- [Les tâches]:
1. Relevez chaque occurrence du mot « phénomène » dans la conférence, avec le mot qui la précède et celui qui la suit.
2. Modifiez le passage de la conférence allant de « 10/07/2005 – Notre » jusqu'à « son pouvoir créateur. » en remplaçant « Genève » par « Lausanne ».
3. Poursuivez la conférence sur la négation de l'homme à partir du point où elle s'arrête.

- [Texte fourni]:
>>>>>

10/07/2005 – Notre je-moi n’a pas plus de valeur que celui d’un cygne ou d’un canard !

Conférence
– Genève – 21 sept. 1969 (Début, partie 1)

Il y a tout un aspect de nous-même qui relève de l’objet.

Nous sommes des candidats à notre humanité.

« Un phénomène assez nouveau dans le monde dans lequel nous vivons, nouveau en ce sens que ce phénomène est très répandu, c’est la négation de l’homme. Il y a une quarantaine d’années, on pouvait nier Dieu sans nier l’homme, et très souvent on niait Dieu pour mieux affirmer l’homme. On avait le sentiment que croire en Dieu, c’était diminuer l’homme en le soumettant à une souveraineté extérieure à lui-même et en le privant ainsi de sa dignité et de son pouvoir créateur.

Ce qui est frappant aujourd’hui, c’est précisément qu’on ne croit plus en l’homme. Des savants notoires ébranlent cette notion de dignité humaine dans ce sens qu’ils ne voient aucune différence entre le phénomène humain et le phénomène animal, en sorte que la première question qui se pose aujourd’hui, c’est : « L’homme existe-t-il?  » C’est la question qui décide de tout : l’homme existe-t-il ?

<<<<<

- [Lignes de données]:
>>>>>

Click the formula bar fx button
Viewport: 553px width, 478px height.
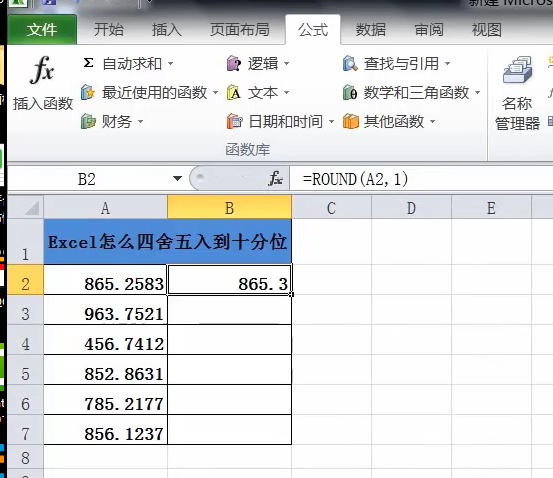tap(275, 179)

<<<<<

- [Les réponses]:
1.
- Un phénomène assez
- ce phénomène est
- le phénomène humain
- le phénomène animal

2.
10/07/2005 – Notre je-moi n’a pas plus de valeur que celui d’un cygne ou d’un canard !

Conférence
– Lausanne – 21 sept. 1969 (Début, partie 1)

Il y a tout un aspect de nous-même qui relève de l’objet.

Nous sommes des candidats à notre humanité.

« Un phénomène assez nouveau dans le monde dans lequel nous vivons, nouveau en ce sens que ce phénomène est très répandu, c’est la négation de l’homme. Il y a une quarantaine d’années, on pouvait nier Dieu sans nier l’homme, et très souvent on niait Dieu pour mieux affirmer l’homme. On avait le sentiment que croire en Dieu, c’était diminuer l’homme en le soumettant à une souveraineté extérieure à lui-même et en le privant ainsi de sa dignité et de son pouvoir créateur.

3.
Il est évident qu’on ne peut que donner raison aux savants qui étudient l’homme en laboratoire et qui le considèrent comme un objet. Il est clair que dans un laboratoire toutes les expériences que l’on peut faire sur un homme, et qu’on ferait tout aussi bien sur un singe, réduisent l’homme à l’état d’objet. On le considère, au nom même de méthodes scientifiques, comme un phénomène qu’il s’agit d’étudier objectivement comme pourraient le faire des machines. Au fond, le physicien ou le psychologue, du moins le psychologue qui expérimente sur un homme en laboratoire, pourraient être remplacés par une machine, par un ordinateur, qui ferait exactement les mêmes expériences, les mêmes enregistrements, et qui en tirerait, vraisemblablement, les mêmes conséquences. Il y a de fait tout un aspect de nous-mêmes qui relève de l’objet.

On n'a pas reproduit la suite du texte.